* **Exercise aim**
Only the lines from the first line of the data through the line containing "Given: Click Geräte" belong in the answer, transcribed exactly; pictures do not.

* **Record excerpts**
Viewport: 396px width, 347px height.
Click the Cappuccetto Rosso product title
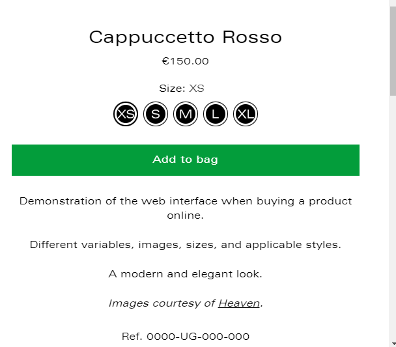[x=186, y=37]
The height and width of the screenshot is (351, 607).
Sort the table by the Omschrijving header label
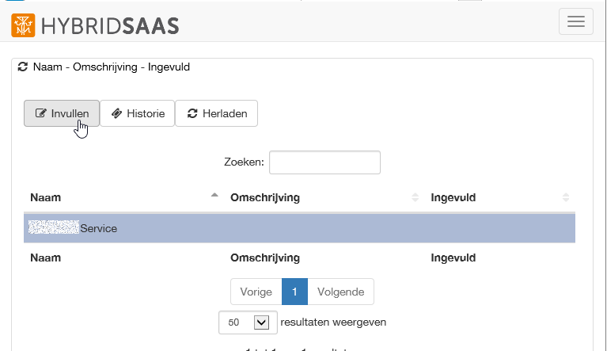pyautogui.click(x=264, y=197)
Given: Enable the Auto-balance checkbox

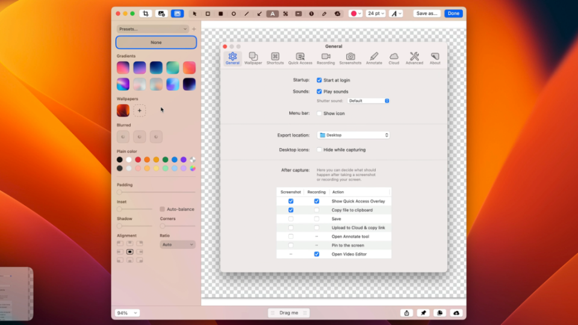Looking at the screenshot, I should point(163,209).
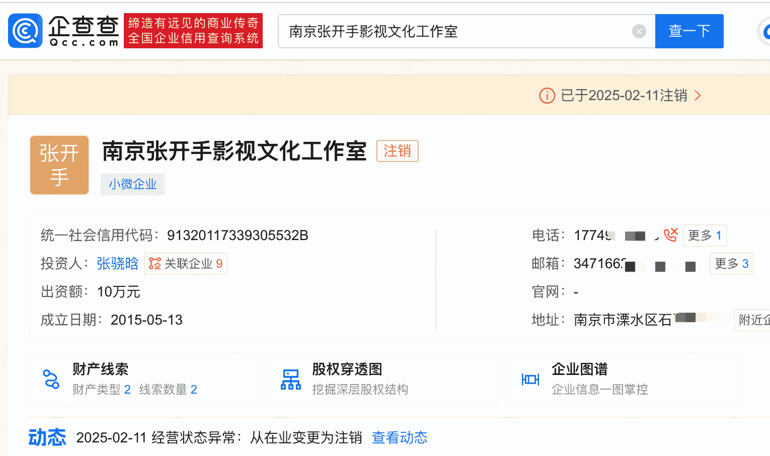Click the red phone icon beside 电话

[x=670, y=235]
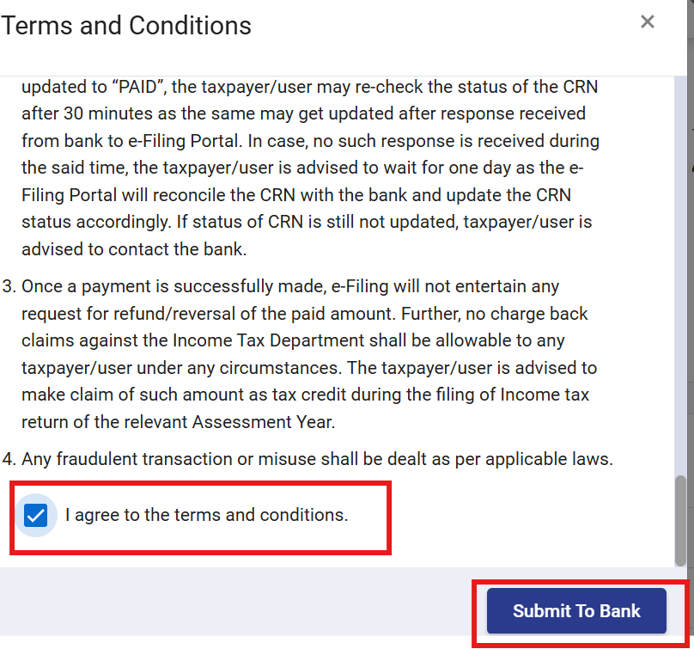This screenshot has height=649, width=694.
Task: Click the line "advised to contact the bank"
Action: tap(134, 249)
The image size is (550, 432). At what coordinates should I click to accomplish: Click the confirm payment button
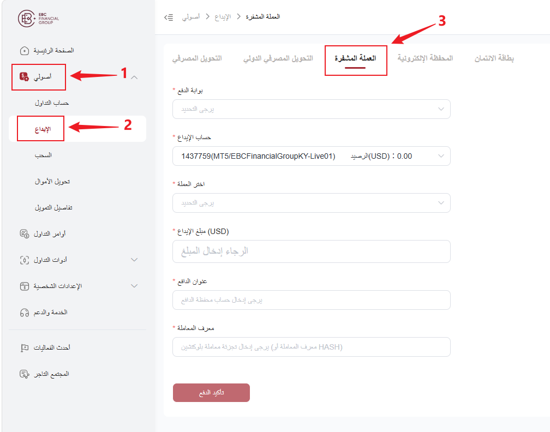[x=211, y=393]
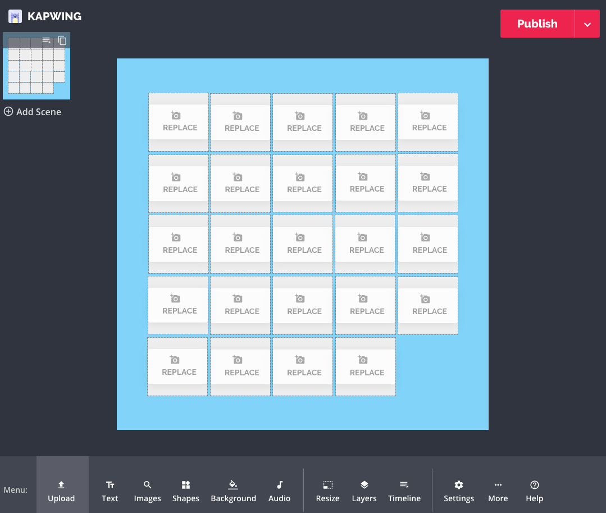Screen dimensions: 606x513
Task: Open the Audio tool
Action: [279, 491]
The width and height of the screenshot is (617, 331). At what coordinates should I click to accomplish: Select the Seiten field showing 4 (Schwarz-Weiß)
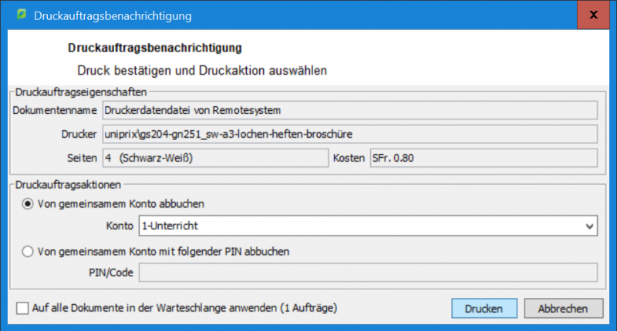tap(215, 158)
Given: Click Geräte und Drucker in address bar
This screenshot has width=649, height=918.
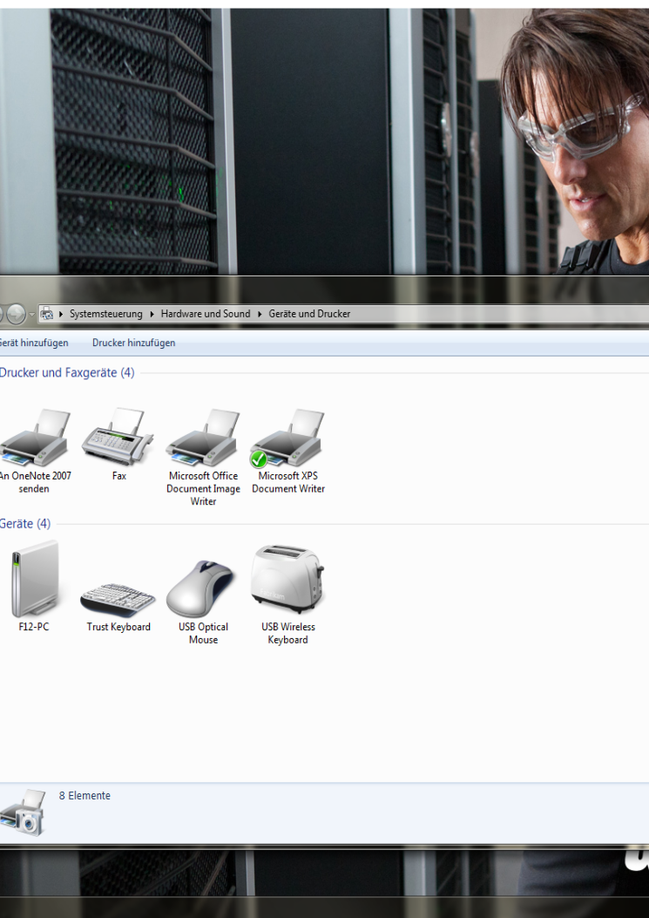Looking at the screenshot, I should click(x=309, y=314).
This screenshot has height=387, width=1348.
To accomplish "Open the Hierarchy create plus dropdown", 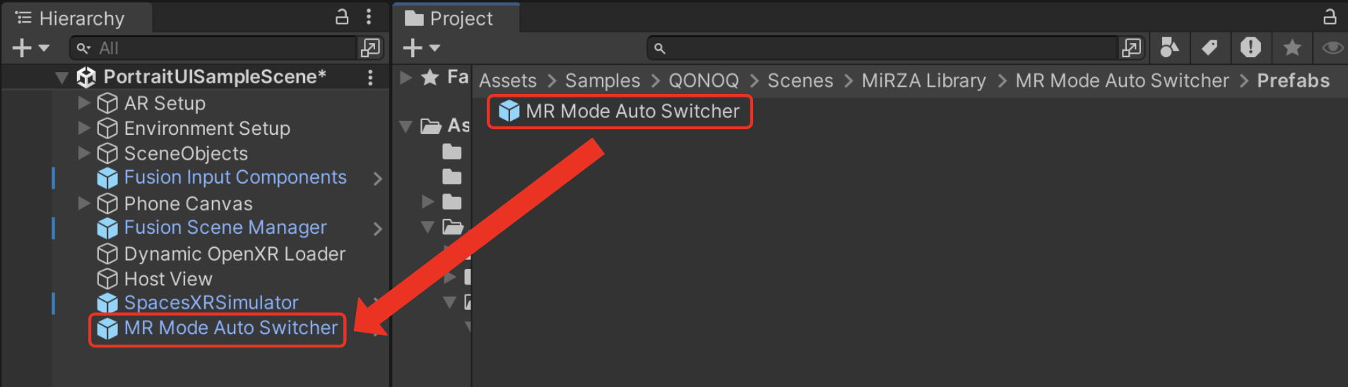I will tap(30, 48).
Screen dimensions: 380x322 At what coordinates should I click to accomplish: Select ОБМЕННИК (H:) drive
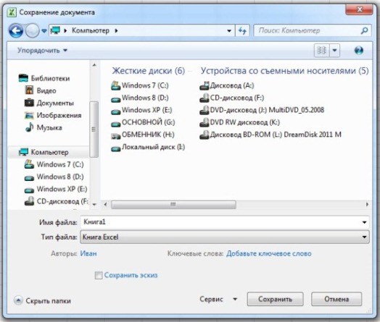143,135
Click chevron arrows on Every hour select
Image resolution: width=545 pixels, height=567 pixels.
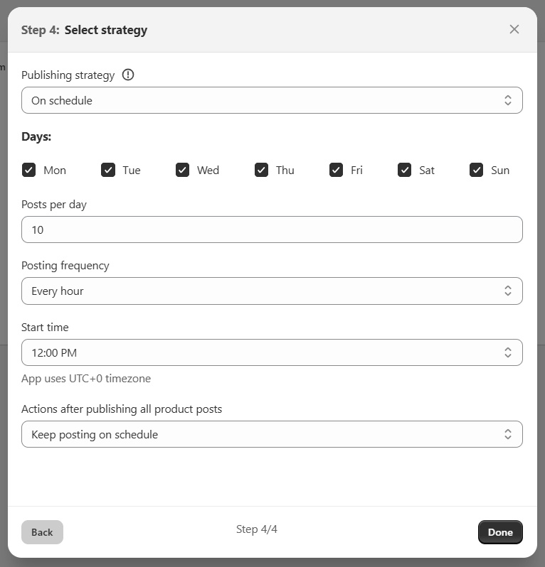508,291
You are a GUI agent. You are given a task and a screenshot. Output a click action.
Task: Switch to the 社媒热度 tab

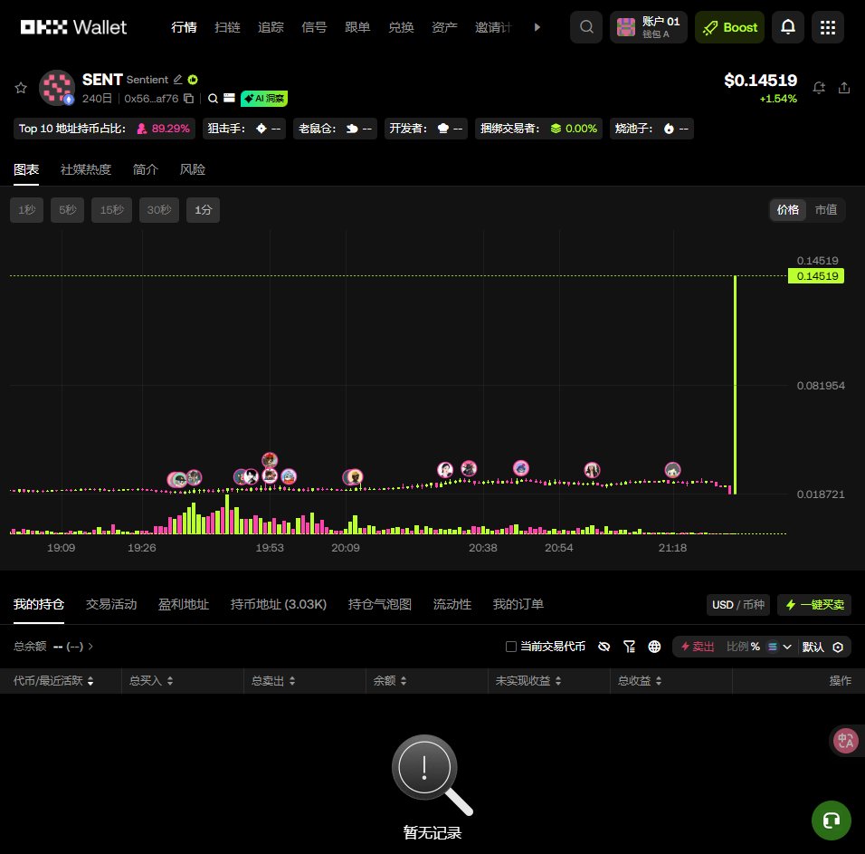(86, 169)
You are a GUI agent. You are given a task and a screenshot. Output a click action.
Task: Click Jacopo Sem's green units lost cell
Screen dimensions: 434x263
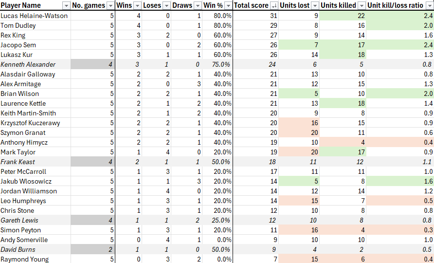[299, 45]
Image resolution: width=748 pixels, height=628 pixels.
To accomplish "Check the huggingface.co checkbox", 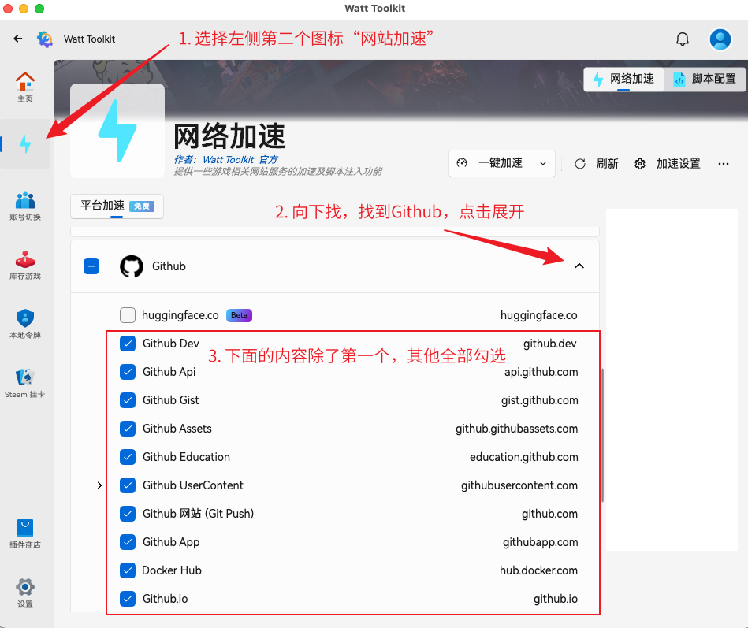I will pyautogui.click(x=128, y=315).
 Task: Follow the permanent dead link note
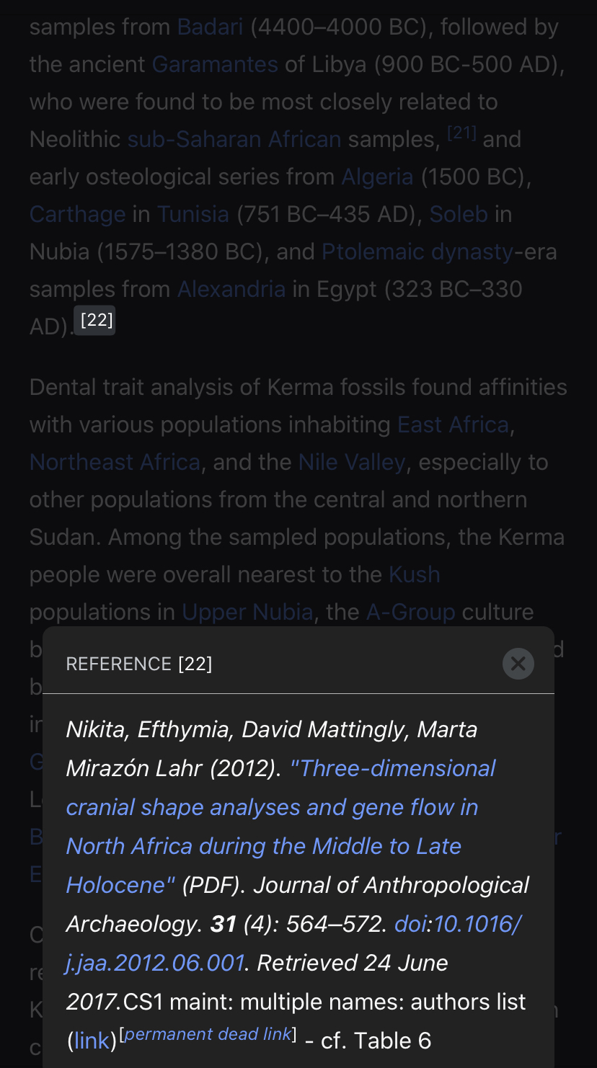pyautogui.click(x=207, y=1034)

* **Task answer**
Viewport: 396px width, 347px height.
Click the Cappuccetto Rosso product title
[x=186, y=37]
The height and width of the screenshot is (351, 607).
Sort the table by the Omschrijving header label
pyautogui.click(x=264, y=197)
Given: Enable the Auto-balance checkbox

Looking at the screenshot, I should point(163,209).
Click the red phone icon beside 电话

[x=670, y=235]
This screenshot has height=649, width=694.
Task: Click the line "advised to contact the bank"
Action: tap(134, 249)
The image size is (550, 432). At what coordinates should I click to accomplish: Click the confirm payment button
[x=211, y=393]
Screen dimensions: 606x513
Task: Open the Audio tool
Action: [279, 491]
The width and height of the screenshot is (617, 331). At what coordinates should I click to accomplish: Select the Seiten field showing 4 (Schwarz-Weiß)
tap(215, 158)
Given: Click Geräte und Drucker in address bar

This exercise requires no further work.